Please write out only the lines running from the one with "The image size is (800, 800)." through the last line of the listing, each exactly as given.

::: DATA SUPPLIED :::

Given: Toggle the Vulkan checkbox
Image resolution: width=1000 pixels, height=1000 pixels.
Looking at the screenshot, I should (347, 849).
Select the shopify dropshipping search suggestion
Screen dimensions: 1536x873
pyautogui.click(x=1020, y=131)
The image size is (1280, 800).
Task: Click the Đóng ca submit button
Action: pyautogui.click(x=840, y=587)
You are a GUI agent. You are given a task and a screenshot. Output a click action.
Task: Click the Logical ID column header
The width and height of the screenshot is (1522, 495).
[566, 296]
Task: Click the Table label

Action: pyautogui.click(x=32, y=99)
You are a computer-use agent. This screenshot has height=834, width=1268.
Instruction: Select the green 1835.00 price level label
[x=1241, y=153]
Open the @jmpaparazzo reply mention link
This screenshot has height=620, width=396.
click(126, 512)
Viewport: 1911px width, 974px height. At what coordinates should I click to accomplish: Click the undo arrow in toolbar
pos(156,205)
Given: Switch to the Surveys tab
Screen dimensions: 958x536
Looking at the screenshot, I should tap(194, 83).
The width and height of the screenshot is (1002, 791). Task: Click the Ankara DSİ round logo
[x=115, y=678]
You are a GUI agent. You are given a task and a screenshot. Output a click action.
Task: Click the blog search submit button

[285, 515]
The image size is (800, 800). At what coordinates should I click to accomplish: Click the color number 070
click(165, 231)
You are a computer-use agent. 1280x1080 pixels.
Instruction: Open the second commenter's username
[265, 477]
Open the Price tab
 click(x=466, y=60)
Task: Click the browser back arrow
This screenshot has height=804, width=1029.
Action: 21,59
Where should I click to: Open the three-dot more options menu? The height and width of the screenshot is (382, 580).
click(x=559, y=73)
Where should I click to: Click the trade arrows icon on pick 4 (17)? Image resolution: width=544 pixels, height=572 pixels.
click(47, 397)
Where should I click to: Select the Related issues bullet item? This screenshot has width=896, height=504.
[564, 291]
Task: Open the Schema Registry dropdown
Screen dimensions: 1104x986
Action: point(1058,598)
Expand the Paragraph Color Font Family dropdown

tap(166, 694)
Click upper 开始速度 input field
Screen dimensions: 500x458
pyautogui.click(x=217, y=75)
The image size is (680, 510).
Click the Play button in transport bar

:::

**YOUR RESPONSE:**
The image size is (800, 800). At what coordinates should I click to accomplish: Click the color number 070
click(165, 231)
You are a computer-use agent. 1280x1080 pixels.
Instruction: Open the second commenter's username
[265, 477]
Open the Price tab
 click(x=466, y=60)
Task: Click the browser back arrow
This screenshot has height=804, width=1029.
Action: 21,59
Where should I click to: Open the three-dot more options menu? The height and width of the screenshot is (382, 580).
click(x=559, y=73)
Where should I click to: Click the trade arrows icon on pick 4 (17)? Image resolution: width=544 pixels, height=572 pixels.
click(47, 397)
Where should I click to: Select the Related issues bullet item? This screenshot has width=896, height=504.
[564, 291]
Task: Open the Schema Registry dropdown
Screen dimensions: 1104x986
Action: point(1058,598)
Expand the Paragraph Color Font Family dropdown

tap(166, 694)
Click upper 开始速度 input field
Screen dimensions: 500x458
pyautogui.click(x=217, y=75)
The image size is (680, 510).
Click the Play button in transport bar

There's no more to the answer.